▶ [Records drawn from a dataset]
——
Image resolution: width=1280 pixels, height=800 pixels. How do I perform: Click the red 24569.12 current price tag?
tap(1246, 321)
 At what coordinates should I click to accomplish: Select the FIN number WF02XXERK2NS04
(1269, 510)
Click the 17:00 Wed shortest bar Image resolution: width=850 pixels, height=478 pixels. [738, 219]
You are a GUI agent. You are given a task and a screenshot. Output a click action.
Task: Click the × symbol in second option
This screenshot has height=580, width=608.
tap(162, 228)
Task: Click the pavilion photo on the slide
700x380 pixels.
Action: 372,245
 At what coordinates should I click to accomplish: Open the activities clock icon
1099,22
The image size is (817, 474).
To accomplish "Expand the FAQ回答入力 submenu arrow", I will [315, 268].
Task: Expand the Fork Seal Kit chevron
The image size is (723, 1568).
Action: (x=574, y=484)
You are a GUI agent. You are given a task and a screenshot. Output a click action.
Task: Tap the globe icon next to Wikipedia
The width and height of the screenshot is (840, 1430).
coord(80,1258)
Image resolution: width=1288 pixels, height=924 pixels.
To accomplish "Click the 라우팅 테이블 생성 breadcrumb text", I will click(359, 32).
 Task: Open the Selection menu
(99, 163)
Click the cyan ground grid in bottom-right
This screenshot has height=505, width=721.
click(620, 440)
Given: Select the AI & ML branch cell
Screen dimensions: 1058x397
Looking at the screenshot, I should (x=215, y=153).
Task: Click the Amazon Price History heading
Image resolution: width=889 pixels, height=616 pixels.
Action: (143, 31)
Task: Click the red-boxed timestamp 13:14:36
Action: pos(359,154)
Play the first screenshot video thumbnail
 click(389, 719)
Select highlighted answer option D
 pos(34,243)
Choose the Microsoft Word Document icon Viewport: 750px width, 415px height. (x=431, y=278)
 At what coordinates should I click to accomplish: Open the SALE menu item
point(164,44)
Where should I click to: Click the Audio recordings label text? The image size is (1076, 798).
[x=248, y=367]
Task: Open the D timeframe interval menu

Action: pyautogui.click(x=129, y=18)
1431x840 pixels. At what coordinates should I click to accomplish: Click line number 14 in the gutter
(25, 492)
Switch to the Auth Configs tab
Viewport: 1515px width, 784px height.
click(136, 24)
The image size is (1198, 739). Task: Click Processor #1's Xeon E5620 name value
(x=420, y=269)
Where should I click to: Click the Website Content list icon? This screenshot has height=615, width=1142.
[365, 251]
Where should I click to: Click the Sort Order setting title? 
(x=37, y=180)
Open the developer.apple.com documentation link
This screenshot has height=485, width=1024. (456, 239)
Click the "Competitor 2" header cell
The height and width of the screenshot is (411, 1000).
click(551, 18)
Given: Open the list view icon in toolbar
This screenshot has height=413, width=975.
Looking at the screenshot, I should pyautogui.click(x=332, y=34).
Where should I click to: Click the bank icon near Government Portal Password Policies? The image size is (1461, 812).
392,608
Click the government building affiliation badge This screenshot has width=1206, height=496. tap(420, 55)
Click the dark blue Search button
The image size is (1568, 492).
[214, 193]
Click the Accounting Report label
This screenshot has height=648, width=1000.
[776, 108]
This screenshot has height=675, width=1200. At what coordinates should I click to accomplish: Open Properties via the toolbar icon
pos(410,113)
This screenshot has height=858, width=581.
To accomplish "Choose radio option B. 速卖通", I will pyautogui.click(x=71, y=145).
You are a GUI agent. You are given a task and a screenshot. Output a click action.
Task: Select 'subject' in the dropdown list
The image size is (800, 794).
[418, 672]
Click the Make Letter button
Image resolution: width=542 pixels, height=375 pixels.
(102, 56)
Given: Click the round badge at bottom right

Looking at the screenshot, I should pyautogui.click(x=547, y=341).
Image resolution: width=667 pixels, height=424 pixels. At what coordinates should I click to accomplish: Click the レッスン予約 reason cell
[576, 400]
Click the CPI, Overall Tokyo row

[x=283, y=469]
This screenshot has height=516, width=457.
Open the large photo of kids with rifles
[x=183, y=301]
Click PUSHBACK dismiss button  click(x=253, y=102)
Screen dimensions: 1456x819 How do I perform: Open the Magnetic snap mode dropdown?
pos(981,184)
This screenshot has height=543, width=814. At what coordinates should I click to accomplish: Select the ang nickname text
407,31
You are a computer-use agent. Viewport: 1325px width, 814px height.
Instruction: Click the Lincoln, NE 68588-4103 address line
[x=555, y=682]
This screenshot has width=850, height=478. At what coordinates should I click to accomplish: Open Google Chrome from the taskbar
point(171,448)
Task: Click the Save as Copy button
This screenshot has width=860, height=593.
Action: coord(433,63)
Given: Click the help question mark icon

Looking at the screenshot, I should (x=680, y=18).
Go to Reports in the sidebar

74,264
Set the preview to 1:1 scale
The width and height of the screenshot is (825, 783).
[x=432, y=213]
——
▶ [TASK PROMPT] Repeat each entry above, keeping every word exact.

▶ [OUTPUT OF THE TASK]
Image resolution: width=1280 pixels, height=800 pixels. How do I perform: Click the red 24569.12 current price tag?
tap(1246, 321)
 At what coordinates should I click to accomplish: Select the FIN number WF02XXERK2NS04
(1269, 510)
Click the 17:00 Wed shortest bar Image resolution: width=850 pixels, height=478 pixels. [738, 219]
You are a GUI agent. You are given a task and a screenshot. Output a click action.
Task: Click the × symbol in second option
This screenshot has height=580, width=608.
tap(162, 228)
Task: Click the pavilion photo on the slide
700x380 pixels.
Action: 372,245
 At what coordinates should I click to accomplish: Open the activities clock icon
1099,22
The image size is (817, 474).
To accomplish "Expand the FAQ回答入力 submenu arrow", I will [315, 268].
Task: Expand the Fork Seal Kit chevron
The image size is (723, 1568).
Action: (x=574, y=484)
You are a GUI agent. You are given a task and a screenshot. Output a click action.
Task: Tap the globe icon next to Wikipedia
The width and height of the screenshot is (840, 1430).
coord(80,1258)
Image resolution: width=1288 pixels, height=924 pixels.
To accomplish "Click the 라우팅 테이블 생성 breadcrumb text", I will click(359, 32).
 Task: Open the Selection menu
(99, 163)
Click the cyan ground grid in bottom-right
This screenshot has height=505, width=721.
click(620, 440)
Given: Select the AI & ML branch cell
Screen dimensions: 1058x397
Looking at the screenshot, I should (x=215, y=153).
Task: Click the Amazon Price History heading
Image resolution: width=889 pixels, height=616 pixels.
Action: (143, 31)
Task: Click the red-boxed timestamp 13:14:36
Action: pos(359,154)
Play the first screenshot video thumbnail
 click(389, 719)
Select highlighted answer option D
 pos(34,243)
Choose the Microsoft Word Document icon Viewport: 750px width, 415px height. (x=431, y=278)
 At what coordinates should I click to accomplish: Open the SALE menu item
point(164,44)
Where should I click to: Click the Audio recordings label text? The image size is (1076, 798).
[x=248, y=367]
Task: Open the D timeframe interval menu

Action: pyautogui.click(x=129, y=18)
1431x840 pixels. At what coordinates should I click to accomplish: Click line number 14 in the gutter
(25, 492)
Switch to the Auth Configs tab
Viewport: 1515px width, 784px height.
click(136, 24)
The image size is (1198, 739). Task: Click Processor #1's Xeon E5620 name value
(x=420, y=269)
Where should I click to: Click the Website Content list icon? This screenshot has height=615, width=1142.
[365, 251]
Where should I click to: Click the Sort Order setting title? 
(x=37, y=180)
Open the developer.apple.com documentation link
This screenshot has height=485, width=1024. (456, 239)
Click the "Competitor 2" header cell
The height and width of the screenshot is (411, 1000).
click(551, 18)
Given: Open the list view icon in toolbar
This screenshot has height=413, width=975.
Looking at the screenshot, I should pyautogui.click(x=332, y=34).
Where should I click to: Click the bank icon near Government Portal Password Policies? The image size is (1461, 812).
392,608
Click the government building affiliation badge This screenshot has width=1206, height=496. tap(420, 55)
Click the dark blue Search button
The image size is (1568, 492).
[214, 193]
Click the Accounting Report label
This screenshot has height=648, width=1000.
[776, 108]
This screenshot has height=675, width=1200. At what coordinates should I click to accomplish: Open Properties via the toolbar icon
pos(410,113)
This screenshot has height=858, width=581.
To accomplish "Choose radio option B. 速卖通", I will pyautogui.click(x=71, y=145).
You are a GUI agent. You are given a task and a screenshot. Output a click action.
Task: Select 'subject' in the dropdown list
The image size is (800, 794).
[418, 672]
Click the Make Letter button
Image resolution: width=542 pixels, height=375 pixels.
(102, 56)
Given: Click the round badge at bottom right

Looking at the screenshot, I should pyautogui.click(x=547, y=341).
Image resolution: width=667 pixels, height=424 pixels. At what coordinates should I click to accomplish: Click the レッスン予約 reason cell
[576, 400]
Click the CPI, Overall Tokyo row

[x=283, y=469]
This screenshot has height=516, width=457.
Open the large photo of kids with rifles
[x=183, y=301]
Click PUSHBACK dismiss button  click(x=253, y=102)
Screen dimensions: 1456x819 How do I perform: Open the Magnetic snap mode dropdown?
pos(981,184)
This screenshot has height=543, width=814. At what coordinates should I click to accomplish: Select the ang nickname text
407,31
You are a computer-use agent. Viewport: 1325px width, 814px height.
Instruction: Click the Lincoln, NE 68588-4103 address line
[x=555, y=682]
This screenshot has width=850, height=478. At what coordinates should I click to accomplish: Open Google Chrome from the taskbar
point(171,448)
Task: Click the Save as Copy button
This screenshot has width=860, height=593.
Action: coord(433,63)
Given: Click the help question mark icon

Looking at the screenshot, I should (x=680, y=18).
Go to Reports in the sidebar

74,264
Set the preview to 1:1 scale
The width and height of the screenshot is (825, 783).
[x=432, y=213]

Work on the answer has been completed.